In my case I'm running a go application under google cloud run. Here I store the changesets under google's cloud storage and apply them as a changeset.
The library I used for go is crawshaw.io/sqlite, which importantly supports sqlite's session extensions. Below is a snippet on how to apply the sqlite index to an in memory database:
filterFn := func(tn string) bool {
return true
}
conflictFn := func(ct sqlite.ConflictType, ci sqlite.ChangesetIter) sqlite.ConflictAction {
return sqlite.SQLITE_CHANGESET_ABORT
}
blob, err := bkt.NewReader(ctx, name, nil)
if err != nil {
return err
}
defer blob.Close()
var r io.Reader
r = blob
if strings.HasSuffix(name, ".gz") {
gr, err := gzip.NewReader(r)
if err != nil {
return err
}
defer gr.Close()
r = gr
}
if err := c.ChangesetApply(r, filterFn, conflictFn); err != nil {
return err
}
We can then apply the changeset when a search query is run. The first query will be slow, downloading the index and applying it. But subsequent queries will run very quickly on the in memory indexes.
Going Smaller
The above worked great on a small dataset of around 150K books at 22 MB.
However, going to a million books upped the index size to 192 MB.
A bit on the heavy side for cloud run's RAM usuage.
To get a reasonable larger dataset we can compress, or more accurately throw away, more of the data.
SQLite fts5
tables have a content
option.
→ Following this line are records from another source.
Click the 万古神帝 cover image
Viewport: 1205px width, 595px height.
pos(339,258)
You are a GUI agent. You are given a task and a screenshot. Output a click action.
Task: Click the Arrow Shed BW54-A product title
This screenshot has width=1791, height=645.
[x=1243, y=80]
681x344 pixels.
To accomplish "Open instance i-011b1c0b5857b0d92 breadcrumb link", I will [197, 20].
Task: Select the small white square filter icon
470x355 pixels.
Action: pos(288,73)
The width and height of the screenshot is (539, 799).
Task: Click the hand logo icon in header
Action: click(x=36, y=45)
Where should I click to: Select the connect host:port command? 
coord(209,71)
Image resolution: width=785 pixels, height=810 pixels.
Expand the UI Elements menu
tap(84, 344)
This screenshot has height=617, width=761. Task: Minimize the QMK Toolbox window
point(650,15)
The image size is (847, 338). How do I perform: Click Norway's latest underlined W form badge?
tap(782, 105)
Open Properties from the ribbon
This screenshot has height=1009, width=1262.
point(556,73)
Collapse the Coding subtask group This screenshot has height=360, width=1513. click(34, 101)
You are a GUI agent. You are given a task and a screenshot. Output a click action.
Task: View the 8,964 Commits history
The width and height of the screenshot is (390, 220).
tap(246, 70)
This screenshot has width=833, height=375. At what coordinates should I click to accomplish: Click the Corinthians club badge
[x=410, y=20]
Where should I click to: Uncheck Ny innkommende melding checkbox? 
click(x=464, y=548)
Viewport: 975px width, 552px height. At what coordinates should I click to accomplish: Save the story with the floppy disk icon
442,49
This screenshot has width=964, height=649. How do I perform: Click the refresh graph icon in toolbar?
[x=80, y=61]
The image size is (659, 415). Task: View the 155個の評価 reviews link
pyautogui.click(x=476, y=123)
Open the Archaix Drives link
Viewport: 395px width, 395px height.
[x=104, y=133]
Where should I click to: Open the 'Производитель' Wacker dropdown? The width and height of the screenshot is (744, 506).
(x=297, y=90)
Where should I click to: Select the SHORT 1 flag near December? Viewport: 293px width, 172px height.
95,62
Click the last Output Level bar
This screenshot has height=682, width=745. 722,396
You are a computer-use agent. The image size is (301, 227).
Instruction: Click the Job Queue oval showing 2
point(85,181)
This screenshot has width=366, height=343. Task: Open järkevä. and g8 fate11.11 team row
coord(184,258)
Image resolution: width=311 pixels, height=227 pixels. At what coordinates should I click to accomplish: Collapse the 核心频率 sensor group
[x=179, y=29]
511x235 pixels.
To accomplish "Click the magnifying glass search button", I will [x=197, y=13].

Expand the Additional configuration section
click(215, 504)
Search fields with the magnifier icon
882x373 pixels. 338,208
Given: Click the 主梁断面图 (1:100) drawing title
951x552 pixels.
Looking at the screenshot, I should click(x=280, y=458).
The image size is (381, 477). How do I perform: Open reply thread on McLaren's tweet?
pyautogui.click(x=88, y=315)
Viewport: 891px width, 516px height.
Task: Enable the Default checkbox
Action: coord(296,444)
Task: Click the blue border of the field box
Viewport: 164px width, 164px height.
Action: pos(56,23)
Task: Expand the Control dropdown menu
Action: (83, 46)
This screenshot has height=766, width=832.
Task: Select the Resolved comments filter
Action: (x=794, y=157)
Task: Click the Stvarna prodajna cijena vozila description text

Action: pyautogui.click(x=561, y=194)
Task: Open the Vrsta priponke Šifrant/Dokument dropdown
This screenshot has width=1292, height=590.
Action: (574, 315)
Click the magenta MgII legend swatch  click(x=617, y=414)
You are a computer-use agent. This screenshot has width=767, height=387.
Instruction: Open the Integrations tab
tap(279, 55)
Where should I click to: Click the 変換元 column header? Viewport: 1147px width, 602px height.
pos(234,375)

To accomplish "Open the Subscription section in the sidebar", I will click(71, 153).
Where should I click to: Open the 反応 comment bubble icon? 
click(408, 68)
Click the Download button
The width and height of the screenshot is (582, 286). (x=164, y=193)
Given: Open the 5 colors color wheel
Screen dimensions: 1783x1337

This allows you to specify the backing table for the search index.
Setting content=''
creates a contentless table, the columns won't be available under SQLite.
Importantly for contentless fts tables we now need to set the rowid
on inserts.
We must have an explicit rowid INTEGER PRIMARY KEY
.
This is to avoid SQLite VACUUM rearrange the rowids and corrupting what the search index data points to.
CREATE TABLE IF NOT EXISTS books_index (
rowid INTEGER PRIMARY KEY,
bookid TEXT
);
CREATE INDEX idx_books_index ON books_index (bookid);
CREATE VIRTUAL TABLE IF NOT EXISTS books_search USING fts5(
title, authors, year, content=''
);
Queries can now be run returning the book ID's and their ranking:
SELECT bookid, rank FROM books_search S
JOIN books_index I ON S.rowid = I.rowid
WHERE title MATCH $title
ORDER BY rank LIMIT 10;
Content isn't available via the index so all information must be fetchable based
on the bookid
.
1 Million books can now be stored in 91 MB. Going further we can compress the index on disk with gzip for a 47 MB gzipped file.
Alternatives
Alternatively serverless solutions like Algolia are great and allow serverless applications to remain stateless without worrying about the implementation. SQLite also has some interesting solutions on running it client side. This is done by compiling SQLite to wasm and dynamically fetching parts of the database from storage when queries are run (write up). For small and simple application running the SQLite index as part of the application was exciting to see how easy it is to get a simple workable solution.